Brain Tumours in Children
Pediatric Brain Tumours
According to Cancer Council NSW, brain tumours happen to be the most common solid cancer that occurs in children, with approximately 75 children under 15 diagnosed in Australia each year. They occur almost as often as lymphopblastic leukaemia and are more likely to cause death (accounting for one third of cancer deaths in this age bracket).
Based on these statistics, it has been suggested that an early diagnosis of paediatric brain tumours is crucial to saving a patient’s life as it will allow treatment to be initiated while the tumour is still small. However, although paediatric brain tumours have a much better prognosis than adults due to the widespread availability of CNS imaging, they can often be misdiagnosed or diagnosed late. Hence, children who experience a long symptom interval associated with brain tumours are more likely to experience life-threatening complications, greater cognitive deficits, and irreversible neurological deficits (i.e. vision loss and endocrinopathies) than those who are diagnosed rapidly.
Symptoms and Signs of Paediatric Brain Tumours
Although some types of tumours may occur more frequently than others, they all have similar manifestations which are most commonly caused by increased intracranial pressure:
- Behaviour changes
- Gait and balance disorders
Repeated frequent headaches, that become worse with associated nausea and vomiting, indicate the possibility of a brain tumour.
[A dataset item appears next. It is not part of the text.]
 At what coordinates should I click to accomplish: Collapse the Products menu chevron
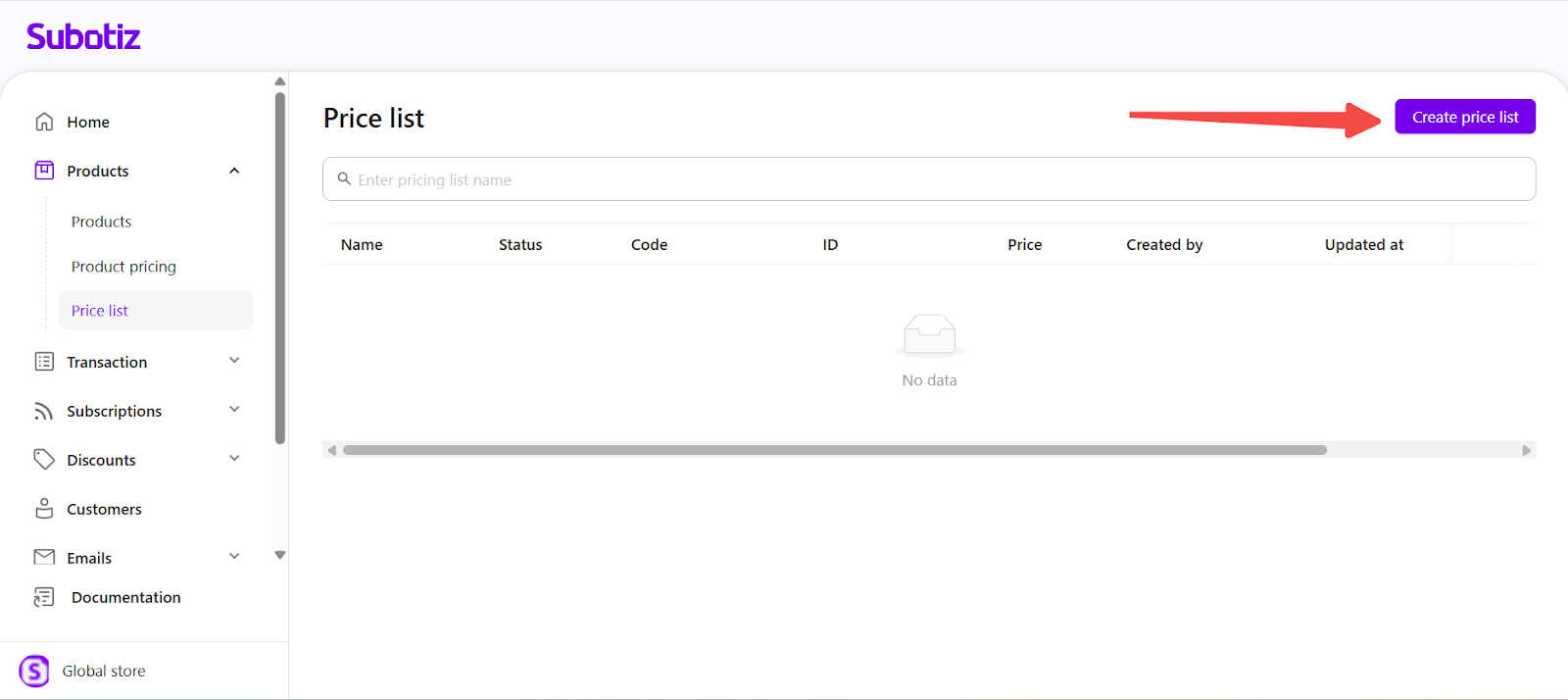[x=234, y=171]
According to Albright (1993), this is still valid even if the neurologic examination does not show signs of abnormality, and a family history of migraines exists.
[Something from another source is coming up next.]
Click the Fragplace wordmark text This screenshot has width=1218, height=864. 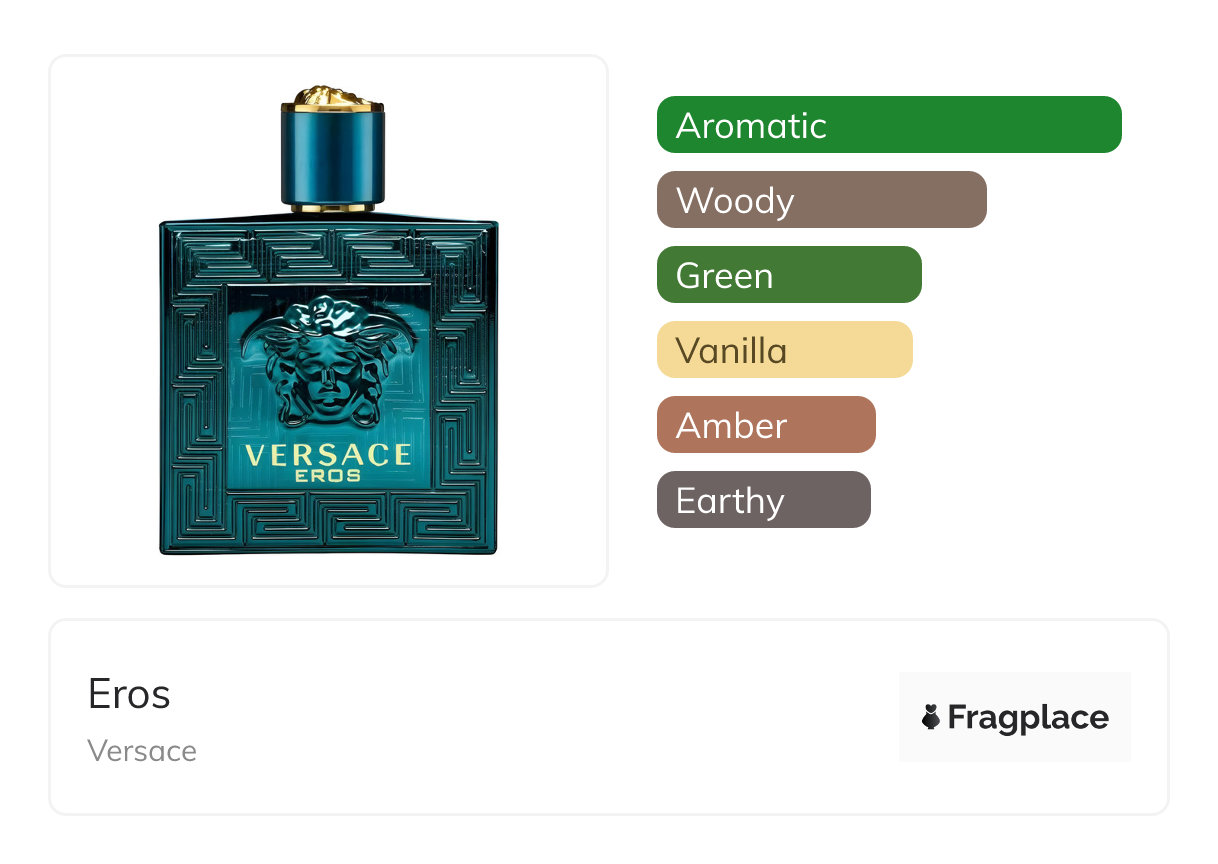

Diagnosis of Brain Tumour in Children
As soon as an intracranial lesion is suspected, a complete neurological examination becomes essential for diagnosing brain tumours. These include: MRI and Biopsy.
MRI – Magnetic resonance scans, according to research, have become the preferred diagnostic study for paediatric brain tumours. This is because it avoids irradiation and provides far better definition of parenchymal tumors as opposed to computed tomography (CT) scans. Furthermore, it detects tumours within the posterior fossa, subarachnoid spaces, arachnoid and pia mater.
Biopsy – A biopsy is usually required in order to confirm the diagnosis as well as determine tumour type and grade. Definitive diagnosis is made using a histologic evaluation of biopsy specimen or entire resected tumour. Once confirmed, the patient undergoes a staging process which is followed by:
- MRI of the entire spine
- Lumbar puncture for CSF cytology
- Postoperative MRI to assess for any residual tumour
In order to determine the risk of the tumour diagnosed, pathologists usually use a grading system which designates grades I and II as low grade tumours and III and IV as high grade tumours. Risk assessment is based on age, degree of residual tumour as well as evidence of disease spread.
Paediatric Brain Tumour Classification
There are many differences that exist between adults and children in terms of location and type of brain tumour encountered. Among children, brain tumours typically originate in the posterior cranial fossa, are more diverse by type and are more likely to be histologically atypical. The most common types of pediatric CNS brain tumours include:
Astrocytomas are CNS tumours that develop from a particular kind of glial cell, which are star-shaped brain cells located in the cerebrum known as astrocytes. According to researchers, this type of tumour can occur anywhere in the brain or spinal chord, but it is most common in the cerebellum. Astrocytomas range from two broad classes which have been recognized in literature: low-grade indolent tumours (which are the most prevalent) to malignant high-grade tumors.
Medulloblastomas are the most common type of paediatric malignant brain tumour that develop in the posterior fossa (containing the brain stem or cerebellum). Unlike most brain tumours, Medulloblastomas are non-invasive rapidly growing brain tumours that spread through the CSF (cerebrospinal fluid). The etiology is unknown in most patients, however, it may occur with certain syndromes such as Turcot syndrome or Gorlin syndrome.
Ependymomas are slow growing CNS tumors which arise from the ependymal lining of the ventricular system. In pediatric cases, the location of this type of tumour is usually intracranial (i.e. the fourth ventricle), whereas in adults it occurs in the spinal chord. Based on research, 70% of pediatric Ependymomas occur in the posterior fossa, where both high grade and low grade tumours tend to spread locally to the brain stem.
Treatment of Paediatric Brain Tumour
Since most treatments vary according to histology, it is necessary to conduct an operation to make tissue diagnosis and eradicate some if not all of the tumour. According to researchers, prognosis for certain tumours is correlated with the extent of resection. After the tumour is removed through surgery, the patient undergoes radiation therapy, chemotherapy, or both are usually required.